Tue | Oct 19, 2021
ADVISORY COLUMN: PRODUCTIVITY

Francis Wade | Shifting to online methods of reaching target customers

Published:Sunday | July 11, 2021 | 12:08 AM

Too many executives are unaware of game-changing ways their markets are shifting. Their post-COVID audience of prospects and customers now expect more than message blasts. Instead, they require your company to become better attuned to their unmet...

Too many executives are unaware of game-changing ways their markets are shifting.

Their post-COVID audience of prospects and customers now expect more than message blasts. Instead, they require your company to become better attuned to their unmet needs. Fail to do this and they switch to competitors.

Remember the days when advertising meant print, display, and broadcast messaging? The core idea? Deliver to you a blast of information from the company, targeted at your attention. Then cross their fingers, hoping that you would respond favourably at a later time and date.

Contrast that method with the effectiveness of social media advertising. On Facebook, Twitter, or Instagram, your clickable behaviour is tracked and analysed. Then an algorithm decides which advertisements to send. As such, you receive a highly customised and targeted set of messages.

If you are a typical executive, you may be dimly aware of the difference between old and online methods. An interesting factoid.
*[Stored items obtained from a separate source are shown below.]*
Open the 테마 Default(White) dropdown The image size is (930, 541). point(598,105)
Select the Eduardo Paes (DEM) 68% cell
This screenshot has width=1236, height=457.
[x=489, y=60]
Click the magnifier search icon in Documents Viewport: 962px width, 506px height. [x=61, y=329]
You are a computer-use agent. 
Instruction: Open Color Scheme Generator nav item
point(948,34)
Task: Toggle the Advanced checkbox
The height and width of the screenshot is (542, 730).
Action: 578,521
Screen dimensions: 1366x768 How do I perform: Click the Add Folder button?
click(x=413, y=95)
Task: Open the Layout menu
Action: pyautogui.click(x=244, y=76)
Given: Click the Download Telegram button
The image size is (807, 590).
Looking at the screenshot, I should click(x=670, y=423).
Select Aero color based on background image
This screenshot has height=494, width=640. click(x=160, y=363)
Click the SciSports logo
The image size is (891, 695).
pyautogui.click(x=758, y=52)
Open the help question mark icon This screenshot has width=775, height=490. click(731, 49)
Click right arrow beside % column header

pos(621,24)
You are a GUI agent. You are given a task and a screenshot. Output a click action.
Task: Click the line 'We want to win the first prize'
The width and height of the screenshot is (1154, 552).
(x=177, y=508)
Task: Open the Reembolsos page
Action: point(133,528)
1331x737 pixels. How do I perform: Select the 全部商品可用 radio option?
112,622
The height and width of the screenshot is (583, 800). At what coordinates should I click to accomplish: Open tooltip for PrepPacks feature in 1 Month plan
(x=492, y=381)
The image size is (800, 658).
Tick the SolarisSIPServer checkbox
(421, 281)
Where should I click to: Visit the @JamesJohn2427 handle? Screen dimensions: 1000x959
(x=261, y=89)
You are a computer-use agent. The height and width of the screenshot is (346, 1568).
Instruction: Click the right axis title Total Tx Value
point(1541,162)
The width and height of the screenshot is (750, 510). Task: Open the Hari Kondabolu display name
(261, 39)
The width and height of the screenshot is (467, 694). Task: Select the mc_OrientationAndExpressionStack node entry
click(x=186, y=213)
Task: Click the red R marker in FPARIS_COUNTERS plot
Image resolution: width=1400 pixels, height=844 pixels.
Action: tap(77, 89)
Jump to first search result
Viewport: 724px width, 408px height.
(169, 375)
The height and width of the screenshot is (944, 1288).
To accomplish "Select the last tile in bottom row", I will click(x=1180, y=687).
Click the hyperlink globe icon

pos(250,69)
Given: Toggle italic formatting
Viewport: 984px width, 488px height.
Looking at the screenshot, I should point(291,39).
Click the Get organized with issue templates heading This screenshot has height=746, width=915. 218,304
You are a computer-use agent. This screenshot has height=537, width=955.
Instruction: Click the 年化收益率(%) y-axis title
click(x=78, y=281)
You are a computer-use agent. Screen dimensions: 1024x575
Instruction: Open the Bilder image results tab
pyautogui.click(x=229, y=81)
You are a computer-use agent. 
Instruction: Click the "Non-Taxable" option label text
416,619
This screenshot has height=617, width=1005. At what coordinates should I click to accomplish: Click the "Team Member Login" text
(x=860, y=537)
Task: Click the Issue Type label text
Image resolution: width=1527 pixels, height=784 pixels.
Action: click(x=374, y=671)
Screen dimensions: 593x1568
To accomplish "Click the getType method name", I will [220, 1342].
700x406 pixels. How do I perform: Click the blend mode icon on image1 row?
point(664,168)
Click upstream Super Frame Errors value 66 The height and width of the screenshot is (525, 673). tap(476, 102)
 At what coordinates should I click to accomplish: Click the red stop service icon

However, you should pay closer attention.

The companies that are using online messaging are ‘learning’ more about their customers’ unmet needs than you can imagine. They are analysing the details to draw powerful conclusions.

It is an improvement over the prior state of affairs, captured by John Wanamaker’s joke: “Half the money I spend on advertising is wasted. The trouble is I don’t know which half!” With today’s technology, one can actually tell. How should your business use this capability?

Track changing customer behaviour

If your company isn’t doing business online yet, you may explain that your customers are not to be found there in large numbers.

But that is not a valid reason. You can use online interactions to learn about your customers’ behaviours even if their numbers are small. For example, your firm can test a hundred marketing messages to see which ones bring people into your funnel. Then in your next step, apply different follow-ups to determine how they react.

Consider it to be a cheap way to do critical research.

This level of detailed information puts your ads on broadcast media to shame in terms of its feedback value. Better yet, you should be able to learn where behaviour changes lead to long-term habits that didn’t exist before.

This kind of precision is taken for granted by online advertisers, but few traditional marketing executives understand its power first-hand. The learning curve is too steep. As such, COVID has catalysed changes they can’t track.

Consequently, many companies are being left in the dark by competitors who are gaining deep intelligence. Your best customers may be at risk.

Conduct experiments on innovations

A side effect of this new capability of conducting experiments on fresh innovations is that your organisation can shorten the time it takes to confirm an original product or service. This solves an age-old problem: how can you determine which offerings to bring to market?

In the online era, you actually don’t even need to sell anything to find out. Simply create advertisements for a new imaginary offering and see how an audience responds. It is a form of advanced market research that works far better than asking people whether they like something or not.

Imagine, you can bring prospects all the way to the point where they enter credit card numbers, revealing their intent to pay. In this approach, you are following their actual behaviour, not their surveyed opinions.

Plus, you should gather groups of likely customers in a single place and partner with them to build the first version of your introductory offering. As your fans, they give you valuable feedback that helps you craft the new product or service for the larger mainstream market.

These experiments deliver you invaluable data quickly, giving you a powerful advantage. The cost? Minimal.

Anticipate unmet needs

Finally, you can even track the precursor to the customer or prospect’s new behaviours – unmet needs. By definition, these make up a moving target. Why? As customers absorb your prior innovations, they outgrow your existing solutions. Breakthrough technologies accelerate this process, leading them to start looking earlier than ever for replacements.

COVID has accelerated these changes, but many organisations will close down, waiting for old behaviours to return. For most, the ‘new normal’ is one they can’t anticipate: they just don’t have the information necessary.

Better, smarter companies will arrive at the same point in time with a bunch of data on their new customers’ needs. They will have innovations lined up that might be in demand by customers who know when they will be released.

Does your firm believe that after COVID finally departs it plans to launch a big, traditional advertising blast? If so, you could be making an egregious error.

Instead, take action now to develop the sophisticated information to build deep relationships that anticipate customers’ unmet needs.